A happy relationship! It is my dress, but I confess that sometimes the anger takes over, especially for travelling outside Venice, not having the car outside home makes the difference... Seriously, the relationship has always been smooth, I love playing the accordion since I was a child and I have always done it with great facility from the years of training onwards. It makes me smile the colourful memory of the various instruments that I have embraced over the years: the first one, a Fratelli Crosio, beautiful silver sequins, the second a blue Lucchini, then for my classical studies a black Zerosette replaced by a black Borsini. In the meanwhile, a gift from my brother, a red Zerosette with a light veil of sequins, and then a small black Todaro with single notes. I recognize that the classical accordion offers many possibilities, stimulating repertoires of XVI-XVII century literature to contemporary music, a wide range of sounds. But I never wanted to mythologize my instrument. I do listen to accordion performers with attention and interest, yes, perhaps with greater intensity in limited periods, but most of all I prefer understanding all instruments, timbre differences, executive possibilities, plurality of repertoires. I consider accordion a wonderful sounds oppportunity to express myself with skill and I’m happy about it; at the same time, I feel the need to wonder elsewhere... playing more instruments in different ways is like feeding myself and it is useful to understand the different executive practices for composing.
It seems more and more difficult to be a musician nowadays. What is your impression?

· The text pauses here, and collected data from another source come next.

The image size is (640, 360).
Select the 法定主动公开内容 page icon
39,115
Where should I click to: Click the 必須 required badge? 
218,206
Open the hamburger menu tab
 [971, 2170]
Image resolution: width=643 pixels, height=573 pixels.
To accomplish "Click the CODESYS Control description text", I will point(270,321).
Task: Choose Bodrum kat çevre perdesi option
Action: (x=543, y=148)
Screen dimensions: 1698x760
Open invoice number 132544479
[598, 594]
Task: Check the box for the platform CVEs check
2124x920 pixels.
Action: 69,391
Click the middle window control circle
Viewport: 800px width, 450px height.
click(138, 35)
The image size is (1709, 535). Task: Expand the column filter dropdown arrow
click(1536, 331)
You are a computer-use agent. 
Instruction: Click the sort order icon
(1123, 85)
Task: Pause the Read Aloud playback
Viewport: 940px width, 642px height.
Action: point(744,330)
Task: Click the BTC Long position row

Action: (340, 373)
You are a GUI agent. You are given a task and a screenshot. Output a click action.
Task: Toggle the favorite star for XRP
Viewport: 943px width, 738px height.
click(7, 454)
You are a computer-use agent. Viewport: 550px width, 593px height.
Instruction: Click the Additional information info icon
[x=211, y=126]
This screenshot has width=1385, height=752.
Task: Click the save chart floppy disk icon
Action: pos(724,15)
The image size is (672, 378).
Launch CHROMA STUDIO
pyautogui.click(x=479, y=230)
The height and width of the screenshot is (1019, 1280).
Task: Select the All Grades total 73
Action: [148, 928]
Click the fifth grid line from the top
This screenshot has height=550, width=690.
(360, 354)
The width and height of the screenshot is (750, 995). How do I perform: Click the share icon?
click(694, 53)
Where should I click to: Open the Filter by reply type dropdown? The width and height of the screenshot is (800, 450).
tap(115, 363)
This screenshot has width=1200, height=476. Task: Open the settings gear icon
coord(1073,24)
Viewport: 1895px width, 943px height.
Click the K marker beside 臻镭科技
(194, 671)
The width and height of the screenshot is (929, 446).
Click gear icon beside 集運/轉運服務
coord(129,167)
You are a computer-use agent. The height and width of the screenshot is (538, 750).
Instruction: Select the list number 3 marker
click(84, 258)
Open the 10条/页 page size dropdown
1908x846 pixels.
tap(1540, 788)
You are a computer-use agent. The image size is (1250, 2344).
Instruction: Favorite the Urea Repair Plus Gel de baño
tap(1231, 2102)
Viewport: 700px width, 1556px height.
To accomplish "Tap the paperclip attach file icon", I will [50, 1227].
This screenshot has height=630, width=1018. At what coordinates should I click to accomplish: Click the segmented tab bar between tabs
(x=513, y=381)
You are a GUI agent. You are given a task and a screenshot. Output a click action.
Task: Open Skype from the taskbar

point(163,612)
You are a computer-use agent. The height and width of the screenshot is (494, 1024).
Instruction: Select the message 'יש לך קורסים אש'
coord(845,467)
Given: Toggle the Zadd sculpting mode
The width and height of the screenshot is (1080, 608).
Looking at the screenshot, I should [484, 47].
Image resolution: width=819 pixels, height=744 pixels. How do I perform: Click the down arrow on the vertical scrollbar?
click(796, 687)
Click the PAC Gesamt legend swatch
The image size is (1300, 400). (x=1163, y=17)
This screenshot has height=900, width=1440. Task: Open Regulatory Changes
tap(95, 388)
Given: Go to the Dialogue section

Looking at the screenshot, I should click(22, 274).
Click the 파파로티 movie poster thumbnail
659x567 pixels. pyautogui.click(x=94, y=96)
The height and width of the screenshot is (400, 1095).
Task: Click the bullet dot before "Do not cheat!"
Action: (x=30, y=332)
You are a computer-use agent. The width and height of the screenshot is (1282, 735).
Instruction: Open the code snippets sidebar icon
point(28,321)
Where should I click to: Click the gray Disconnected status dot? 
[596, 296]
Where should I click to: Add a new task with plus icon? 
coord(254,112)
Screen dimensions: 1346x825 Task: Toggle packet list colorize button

We can give a wellknown answers, but I’d go even further. In this historical phase, many things have finally become transparent: function of art has been clarified once and for all aloud, that is, NOTHING, zero, this is the value that has been recognized to it, and that in the name of security. That means making empty theatre, places of cultural reflection, cities streets, while appropriate alternatives could be identified. Not even in May 1945, during the Red Army bombing of the German capital, the Berlin Philharmonic Orchestra didn't interrupt its performance of Ludwig Van Beethoven’s Symphony No.5 which it was performing in the Radio Hall of the capital. It is quite difficult to recognize the reason to be a musician nowadays...an oligopolistic market that monetizes every life moments and dictates the rules of survival, not towards merit, but towards productivity, towards noise, towards a sterility of content and styles. Money enslaved us. We live a gallop in unstoppable acceleration, with a dominant cultural industry and controlled mass media. I can say that precisely for this reason I have the desire to make ART more than before, to react to what is happening. Looking to the past, in etymology we find the meaning of the word “art” as “Tekhnè” from the ancient Greek (τεχνη), that means manual and artisanal skill that also implies creation as innovation, the beauty's sake. Just consider the Italian Renaissance... Therefore, a deontological reflection (who we are, what shall we do today) would not be out of place. Culture exist in order to stay together, it represents a fundamental aggregative function and we cannot miss that.And concerning “online concerts”, it is no sense, playing can’t exist without looks, smiles, applause, breaths, bodies and comments of people. Somebody says that we have to "go back to the cellars"for starting creating again, and I add "go back to the streets to play" is more better, so to feel alive and relate with people.